Stored data:
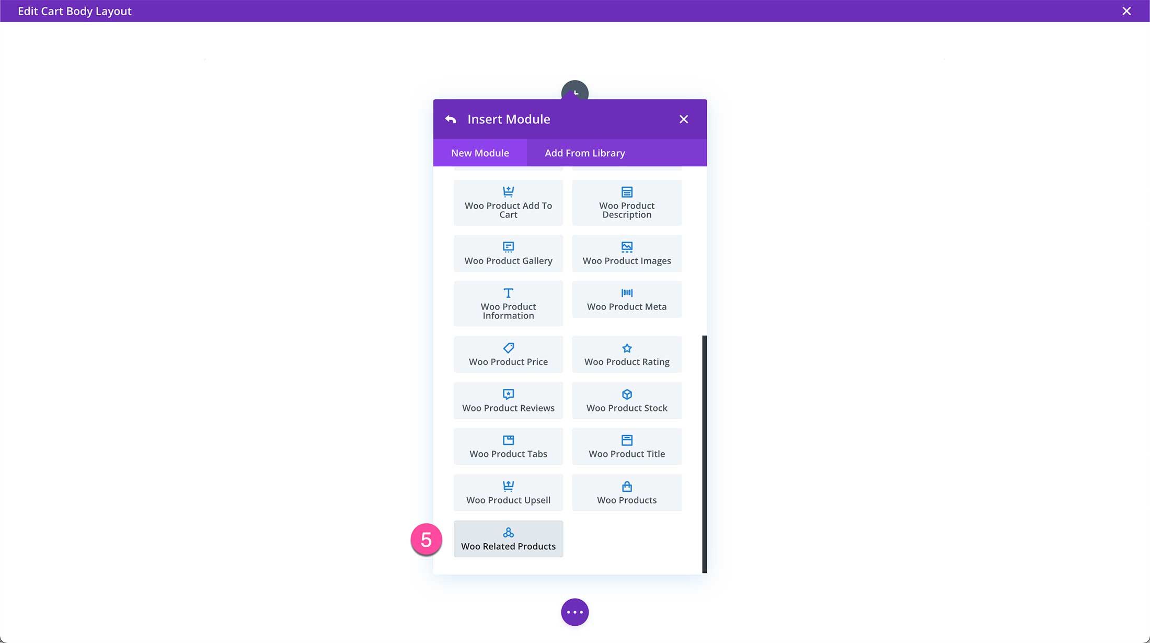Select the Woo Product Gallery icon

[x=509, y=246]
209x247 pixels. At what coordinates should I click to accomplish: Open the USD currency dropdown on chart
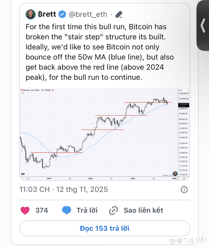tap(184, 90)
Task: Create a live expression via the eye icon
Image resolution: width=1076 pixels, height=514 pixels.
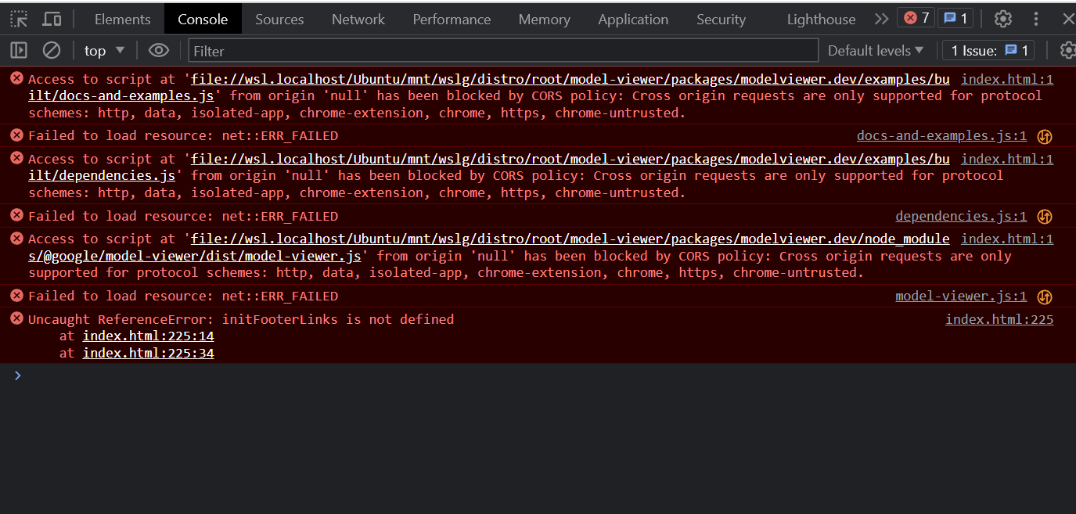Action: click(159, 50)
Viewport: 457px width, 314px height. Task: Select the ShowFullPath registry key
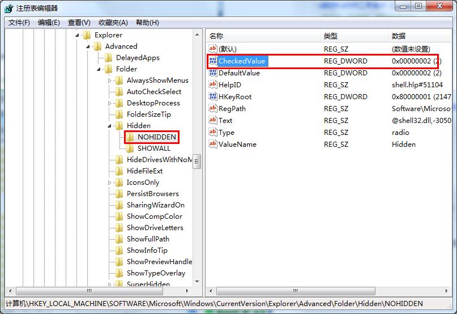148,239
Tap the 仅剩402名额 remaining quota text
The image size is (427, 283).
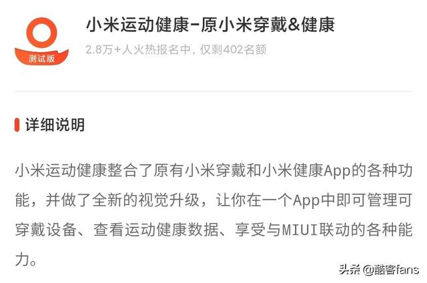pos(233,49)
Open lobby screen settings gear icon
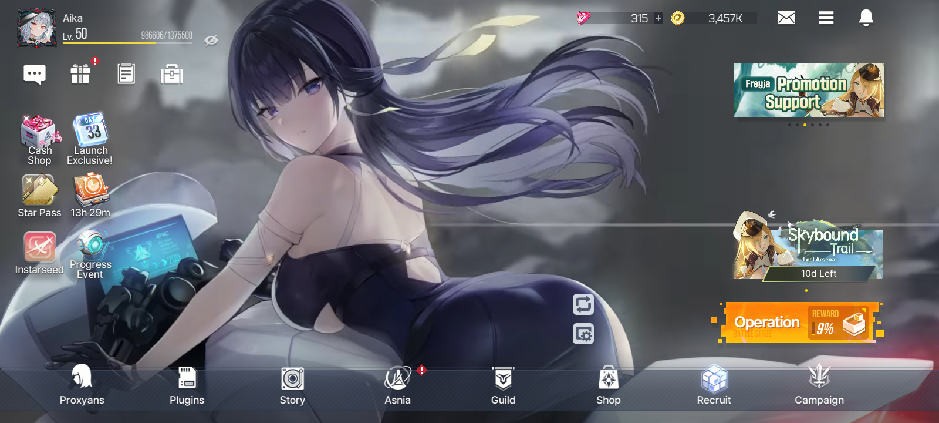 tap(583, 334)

**TASK INSTRUCTIONS**: Please reproduce exactly, and nothing more, the lines from the one containing "209x247 pixels. At" through the last line of the entries, both included; pictures stay out.

**TASK RESULT**:
209x247 pixels. At what coordinates should I click to accomplish: Open the USD currency dropdown on chart
tap(184, 90)
Task: Create a live expression via the eye icon
Image resolution: width=1076 pixels, height=514 pixels.
Action: click(159, 50)
Viewport: 457px width, 314px height. Task: Select the ShowFullPath registry key
148,239
Tap the 仅剩402名额 remaining quota text
The image size is (427, 283).
pos(233,49)
Open lobby screen settings gear icon
 tap(583, 334)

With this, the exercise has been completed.